I’m excited to have Jessica Snell guest post at Always Orange. Jessica was my editor for Everywhere God. Her suggestions and observations made my book better. I love what she’s talking about in this piece and I think you will too.

I want to read more than I do. So do you, probably.

And this is true even though I already read a lot.

(So do you, probably. If you’re reading this—this lovely blog that is neither YouTube video nor cable news offering—you’re probably a reader by both inclination and training.)

In fact, I read enough that people laugh at me when I tell them how many books I have going at the same time. At minimum, it’s usually

1) A non-fiction book I should read (perhaps on parenting, or biology).

2) A novel or anthology I should read (I’m a writer, and so I have to keep up with my genre).

3) A novel I’m reading to my children.

4) A book that lives in the bathroom.

5) A book that lives on my nightstand.

6) A book of poetry, to be read a few pages a day.

(And, yes, it’s necessary to have at least a book a room—stop laughing at me.)

But, even though six-books-at-a-time-at-minimum served me well for a long time, I recently added an obligatory seventh:

7) A Sabbath book.

I added this last category because I needed to.

I found that I was reading more and more, and getting more and more discouraged.
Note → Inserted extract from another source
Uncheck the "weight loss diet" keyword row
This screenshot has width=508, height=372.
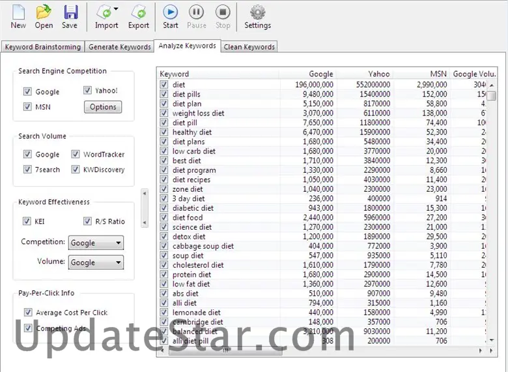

My heart was worn. The world kept looking uglier and uglier. And reading was…well, reading was becoming work.

And, actually, it was okay with me that reading was work! Some things are good to know, but hard to read about. Most of the books in the world that are worth reading still have hard parts, or ugly parts, or even downright disagreeable parts. You read them anyway, because it’s worth doing the work of panning away the sand in order to get to those flakes of gold.

But, friends, I had forgotten: Six days shall you labor, but on the seventh day you shall rest.

I needed to read books that were pure rest.

And I knew what that meant. For a book to be a book that gave me rest, it needed three things:

  1. It needed to be to my taste. No apologizing here. Some books are good books—in that they’re written with skill, or in that they’re of great moral worth—but they are not to my taste.
  2. It needed to be well-written. I’m a writer and an editor by trade, so poor writing pulls me out of the reading experience. I start editing in my head, and that’s not restful.
  3. It needs to be morally good. I don’t want to fight with my Sabbath books. I don’t want to have to be constantly filtering out the lovely from the unlovely.

In other words, Sabbath books tend to be old favorites. One of the first things I reread, when I realized that my heart needed rest and healing, was the entire Lord Peter Wimsey series by Dorothy Sayers. And I also dove back into Lewis’ Space Trilogy.

These were books I did not have to fight. I didn’t need to analyze them (though they’re hefty and well-woven and stand up to analysis). I didn’t need to argue with them (most of the good things already in my mind were formed by them, or by books like them).

And they’re beautiful. They brought me back into the land of well-watered gardens, of rivers glinting gold in the sun, and of old and graceful trees, whose green branches bow down to the ground.

This was the rest my heart needed.

I will note, just to close, that these books, in general, are written by authors who allowed their own minds to be formed and shaped by the best of books, by the Bible. The scriptures are the River of rivers, and the green lands of my Sabbath books were tended by people who had themselves been nurtured by the scriptures. That source was part of the shape I was looking for, part of the echo I want to hear. The Bible is, of course, the first and best Sabbath book.

The Bible is the first river I want to swim in, and I want to listen to it and read it often enough that my thoughts start to echo God’s thoughts, and that the shape of His sentences carve the shape of my own. I want the inside of my heart to show the mark of that river, as if my heart were a fertile valley that was shaped by that river’s constant flow.

But I also love reading the work of people who’ve listened longer, and listened better than I have. I want to read the work of people who have also loved this world God has made, and who teach me to look at it again, and to see the glory and the weight and the wonder of being alive in it.

I want to fight my way through hard books, and argue my way through bad books, and discern my way through normal books.

But I also want to be refreshed by good books.

And by taking one day out of seven to read only the very, very best of books, I have been.

Jessica Snell - Copy

Jessica Snell is a writer whose work has appeared in Christ and Pop CultureDaily Science FictionThe Lent Project, and more. She blogs about books, faith, and family at jessicasnell.com and you can follow her on Twitter @theJessicaSnell.

She’s also the editor of Let Us Keep the Feast, a book about celebrating the Christian church year at home. Need ideas for Advent, Easter, and more? Check it out!

One thought

  1. What a ‘Sabbath article’ to read! I have been waffling around about whether to sign up for a weekly Bible study this fall or not, and Jessica’s observations prove a well-timed nudge! Scripture is ‘the first river I want to swim in’, too. I am also inspired to make some sort of (flexible) plan for reading as I consider the next ten months (concurrent with my daughter’s Grade 12 year). Although I don’t think I could manage 7 books simultaneously! As I reread this post a few times, it occurs to me that when we speak, and as we listen to others speak, we can hear what we’ve/they’ve been reading – the heart shape is revealed.